Finance is moving past ‘What happened?’ and ‘What will happen?’ to ‘What should we do?’ Essentially, transitioning from reporting and forecasting to prescriptive analysis. Utilizing AI and automation to instantly identify, explain, and flag the ‘why’ will allow us to move straight to action planning. This will break down the silos of traditional analysis and allow us to proactively guide investment and risk decisions.

Alex Cedro, VP Finance, Tipalti

Perspective #9: Every CFO Is Now a “Chief Value Officer”

Another significant 2026 transformation for organizations is the ongoing evolution of the CFO role. CFOs will be asked to act as strategic copilots to the CEO, responsible not just for fiscal accuracy but for orchestrating business value—from digital transformation to investor strategy.

The CFO role will no longer operate solely as the guardian of the ledger. They will be expected to translate complex data into actionable insights, align finance with product, operations, and marketing, and anticipate the impact of strategic decisions in real-time.

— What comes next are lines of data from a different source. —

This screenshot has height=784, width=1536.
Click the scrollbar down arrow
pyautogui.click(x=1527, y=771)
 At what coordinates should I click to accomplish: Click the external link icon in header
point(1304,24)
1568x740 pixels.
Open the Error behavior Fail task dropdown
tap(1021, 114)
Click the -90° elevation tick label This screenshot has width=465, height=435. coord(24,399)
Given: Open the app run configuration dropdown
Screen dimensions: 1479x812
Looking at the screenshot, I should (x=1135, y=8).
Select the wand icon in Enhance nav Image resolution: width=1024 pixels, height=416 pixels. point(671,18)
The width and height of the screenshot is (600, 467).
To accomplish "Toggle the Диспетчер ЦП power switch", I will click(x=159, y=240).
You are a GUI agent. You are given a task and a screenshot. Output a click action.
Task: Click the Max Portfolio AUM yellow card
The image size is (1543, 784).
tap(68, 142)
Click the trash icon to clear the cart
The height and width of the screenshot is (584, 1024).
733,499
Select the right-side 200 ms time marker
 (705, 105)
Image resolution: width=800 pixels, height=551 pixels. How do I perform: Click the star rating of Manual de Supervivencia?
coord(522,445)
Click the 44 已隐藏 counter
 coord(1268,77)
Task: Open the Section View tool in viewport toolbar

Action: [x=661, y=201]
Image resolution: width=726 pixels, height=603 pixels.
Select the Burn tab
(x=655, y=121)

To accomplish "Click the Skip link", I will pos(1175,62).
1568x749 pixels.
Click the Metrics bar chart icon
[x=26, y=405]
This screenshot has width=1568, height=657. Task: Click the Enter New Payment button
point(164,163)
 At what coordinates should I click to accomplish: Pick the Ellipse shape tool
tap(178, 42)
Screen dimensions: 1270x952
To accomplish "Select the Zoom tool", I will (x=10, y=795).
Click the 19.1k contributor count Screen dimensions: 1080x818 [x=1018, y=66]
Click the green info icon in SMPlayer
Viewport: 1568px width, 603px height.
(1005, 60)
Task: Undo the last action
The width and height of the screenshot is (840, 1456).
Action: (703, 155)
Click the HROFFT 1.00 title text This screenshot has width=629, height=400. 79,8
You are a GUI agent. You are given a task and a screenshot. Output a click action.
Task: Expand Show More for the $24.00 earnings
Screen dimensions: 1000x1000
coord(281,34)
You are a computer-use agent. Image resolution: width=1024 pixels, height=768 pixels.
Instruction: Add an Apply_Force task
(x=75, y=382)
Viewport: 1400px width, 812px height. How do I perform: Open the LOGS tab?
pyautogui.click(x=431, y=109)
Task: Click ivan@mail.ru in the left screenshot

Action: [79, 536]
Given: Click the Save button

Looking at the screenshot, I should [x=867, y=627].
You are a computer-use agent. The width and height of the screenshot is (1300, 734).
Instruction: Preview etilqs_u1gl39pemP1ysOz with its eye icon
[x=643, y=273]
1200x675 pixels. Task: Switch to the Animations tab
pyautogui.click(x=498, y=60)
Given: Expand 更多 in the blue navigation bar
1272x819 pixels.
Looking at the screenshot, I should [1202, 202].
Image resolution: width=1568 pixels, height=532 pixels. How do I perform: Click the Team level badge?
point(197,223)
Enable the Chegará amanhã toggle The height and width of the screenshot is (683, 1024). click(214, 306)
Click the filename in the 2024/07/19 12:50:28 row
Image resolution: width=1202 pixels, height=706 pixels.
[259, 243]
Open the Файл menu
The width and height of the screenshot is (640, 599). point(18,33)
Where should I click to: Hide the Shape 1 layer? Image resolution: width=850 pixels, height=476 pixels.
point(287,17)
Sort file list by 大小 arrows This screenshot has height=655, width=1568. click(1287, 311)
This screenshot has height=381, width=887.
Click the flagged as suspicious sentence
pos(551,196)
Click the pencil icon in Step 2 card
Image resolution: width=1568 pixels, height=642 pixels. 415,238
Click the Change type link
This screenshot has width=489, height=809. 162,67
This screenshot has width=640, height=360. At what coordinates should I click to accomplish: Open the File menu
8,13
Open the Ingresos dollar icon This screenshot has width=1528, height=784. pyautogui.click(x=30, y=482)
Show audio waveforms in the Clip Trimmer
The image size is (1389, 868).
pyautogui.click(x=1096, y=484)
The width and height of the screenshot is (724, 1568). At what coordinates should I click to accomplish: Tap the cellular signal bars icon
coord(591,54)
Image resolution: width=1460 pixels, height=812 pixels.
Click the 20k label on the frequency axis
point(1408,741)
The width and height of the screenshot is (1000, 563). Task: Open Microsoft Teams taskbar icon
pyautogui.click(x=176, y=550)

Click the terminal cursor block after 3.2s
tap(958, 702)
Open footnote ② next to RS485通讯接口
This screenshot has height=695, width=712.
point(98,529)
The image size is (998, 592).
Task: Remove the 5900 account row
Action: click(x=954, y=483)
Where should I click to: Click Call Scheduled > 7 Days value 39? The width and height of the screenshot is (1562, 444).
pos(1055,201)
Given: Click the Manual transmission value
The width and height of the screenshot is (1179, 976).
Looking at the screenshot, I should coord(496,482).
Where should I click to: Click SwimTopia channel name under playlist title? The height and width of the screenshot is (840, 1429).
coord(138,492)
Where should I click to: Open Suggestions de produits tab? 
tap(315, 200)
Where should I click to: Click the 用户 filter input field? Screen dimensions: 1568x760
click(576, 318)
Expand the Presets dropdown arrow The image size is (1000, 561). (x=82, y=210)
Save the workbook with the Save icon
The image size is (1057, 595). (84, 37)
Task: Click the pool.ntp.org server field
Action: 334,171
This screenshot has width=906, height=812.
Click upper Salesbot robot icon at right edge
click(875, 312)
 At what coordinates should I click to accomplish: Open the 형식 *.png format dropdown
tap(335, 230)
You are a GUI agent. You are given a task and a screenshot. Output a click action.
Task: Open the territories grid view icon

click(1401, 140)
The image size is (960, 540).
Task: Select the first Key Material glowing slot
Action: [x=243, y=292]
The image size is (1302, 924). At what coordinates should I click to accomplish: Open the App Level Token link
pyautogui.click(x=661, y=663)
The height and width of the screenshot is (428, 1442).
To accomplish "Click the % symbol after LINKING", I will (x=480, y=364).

In a volatile market, the CFO’s primary deliverable is confidence and readiness. Investors and the board measure the CFO not just by the accuracy of the past, but by the agility of their forecasting and the speed at which they can model and pivot the business in real-time.

Alex Cedro, VP Finance, Tipalti

The Bottom Line

As I collected and reviewed these predictions for 2026 from across the Tipalti executive team, I’m struck by how these perspectives all point to a single underlying truth. The businesses that will thrive in 2026 are those that are most adaptable to rapidly changing technology and a volatile business environment. They’re the ones that remain nimble, grounded, and deeply connected to the evolving needs of their customers.

Yes, the pace of change isn’t slowing down. New disruptions will arrive just as quickly as the old ones fade. But if we carry forward with the same curiosity, resilience, and willingness to experiment that defined 2025, we won’t just keep up—we’ll be ready to shape whatever comes next. 2026? Bring it on!